This could also be due to a different problem. Check your activity monitor for any processes that run higher than, say 80% at all times. It could even be a bad printer driver with a stuck print job, so maybe you should also check your print queue...
Really good guide, and make sure you follow it carefully otherwise you’ll damage the device. The part I almost missed was that you should be opening the device at the camera side, and only to 90 degrees before disconnecting the power and display cables.
As noted above above, there are no instructions for the adhesive reassembly, I ended up reusing what was left there, but for the more pedantic types there is a guide to apply new adhesive to the display assembly here.

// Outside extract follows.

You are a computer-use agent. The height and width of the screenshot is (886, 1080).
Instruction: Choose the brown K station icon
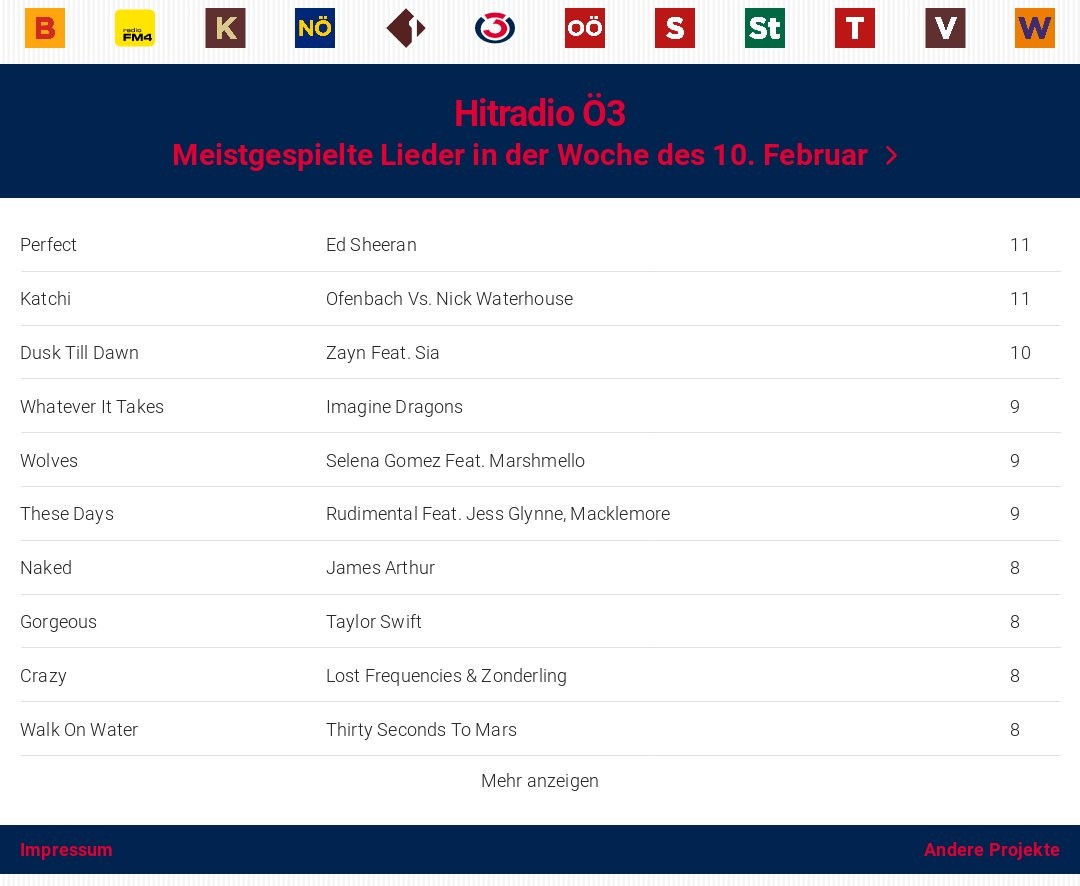point(225,28)
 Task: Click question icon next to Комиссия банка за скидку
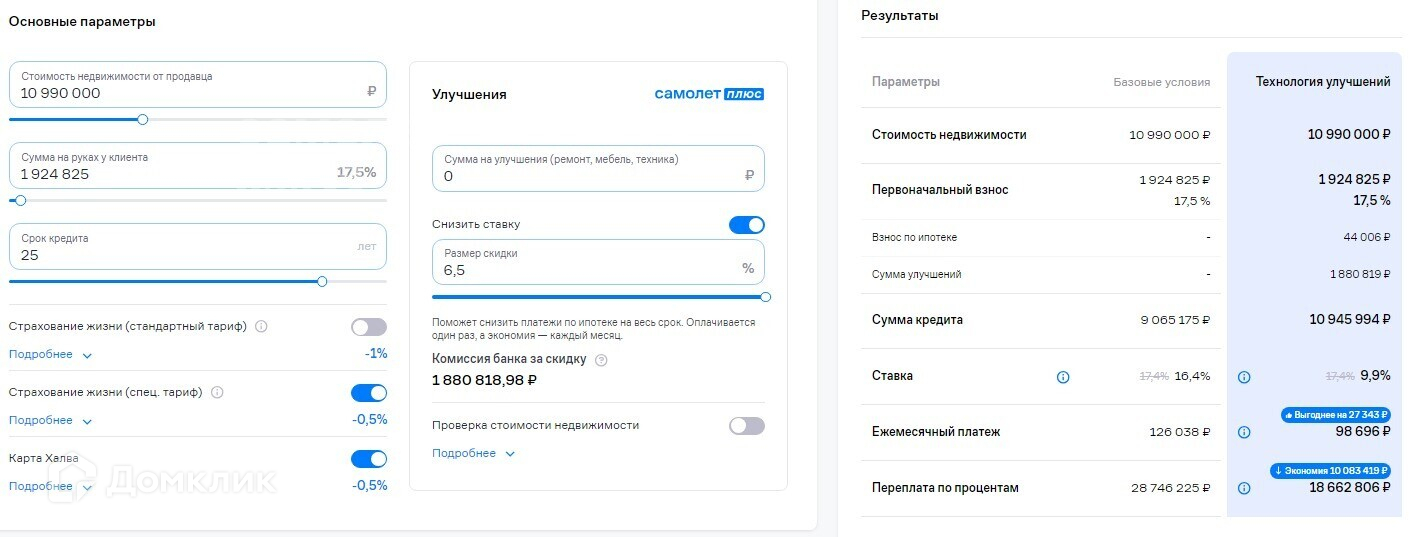pos(601,360)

Also, while I commend iFixit for their efforts to conserve, it feels like pushing products like the “iOpener”, “Spudger” or “iFixit Opening Picks set of 6” seems wasteful. You can easily make a heating pad with some rice and a sock, you will need a guitar pick, and then use some plastic cards. For the spudger use a needle and a small flathead screw driver.
I do recommend getting a set of their tools, if you’re planning on fixing more than one thing, it’s the best way to deal with Apple’s inane attempts to thwart our attempts of fixing things. :)
You'll have to remove a lot of different sized screws. Be careful to take care of properly placing them while doing the steps - you'll have to put them back the way you took them out. I personally placed them the way the pictures show them.
Try to experiment with the temperature of the soldering iron if you can adjust it. If it's too hot for the solder you have, it'll melt it away in a small, spectacular boil and evaporation sequence.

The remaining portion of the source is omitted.